What do I do if someone is talking about me behind my back?
by Jacquie Wise
Have you ever wondered: ‘What do I do if someone is talking about me behind my back?’
Imagine this scenario that was presented to me recently:
You’re new to your job. You rely on your colleagues to pass on work to you that is meaningful. But the only tasks you’re being asked to do by different people are menial tasks.
Another colleague has informed you that they have overheard a person in a key position spreading nasty rumours about you behind your back. For some reason, they’ve taken a dislike to you and they want to sabotage your chances of success in the firm.

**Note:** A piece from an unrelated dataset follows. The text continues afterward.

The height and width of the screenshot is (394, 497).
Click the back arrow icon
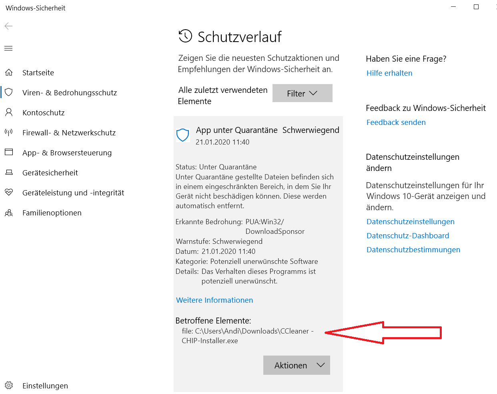(x=8, y=26)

It’s hard to block out negative things people say about you, especially if it affects your work relationships and your potential for advancement in the firm. But there are concrete things you can do.
How do you protect yourself?
You need to build a case. Document every menial task you’re given, by whom and when. Keep the details in a portable file that you keep with you at all times so that no one else can access it. For extra protection, you may also like to add a password to the file.
When you ask for work from different people, keep a record of the conversation you have with them.
Talk to the colleague who gave you the feedback that your reputation was being damaged behind your back and find out exactly what they’ve heard and what they know. Keep a record of everything your colleague says.
What action steps can you take?
When you do simple tasks for someone else, see what you can learn by reading everything that comes your way; read reports, company policies and procedures and general documents if you have access to them. I am not suggesting that you rummage through someone’s desk, computer or phone. Take notes if anything is useful. Learn names; record contact details. You never know when they might be useful. Get to know who’s who.
By reading documents and reports you can learn a lot. When you are working on a file, skim through it and see if anything is worth reading to help you in your job.
You need to be seen to take concrete action steps, so that nobody can say you haven’t tried your best. Otherwise they would wonder why you didn’t report the problem. That’s where your evidence comes in. That’s the first step. Building a case.
You need to gather evidence to show your efforts to gain appropriate work and learn new things. Ideally, you also need to know what is being said about you. Get specifics from different people if you can.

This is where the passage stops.